__Given data__.
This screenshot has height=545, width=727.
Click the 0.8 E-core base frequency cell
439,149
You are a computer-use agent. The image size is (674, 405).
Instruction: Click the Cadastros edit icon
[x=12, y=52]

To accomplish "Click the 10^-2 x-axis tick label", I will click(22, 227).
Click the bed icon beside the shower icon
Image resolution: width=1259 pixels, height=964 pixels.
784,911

__The task__. Rewrite all the records above, changing "x-axis tick label" to "horizontal axis label" and leaving everything else as it is.

__Solution to this task__.
This screenshot has height=545, width=727.
Click the 0.8 E-core base frequency cell
439,149
You are a computer-use agent. The image size is (674, 405).
Instruction: Click the Cadastros edit icon
[x=12, y=52]

To accomplish "Click the 10^-2 horizontal axis label", I will click(22, 227).
Click the bed icon beside the shower icon
Image resolution: width=1259 pixels, height=964 pixels.
784,911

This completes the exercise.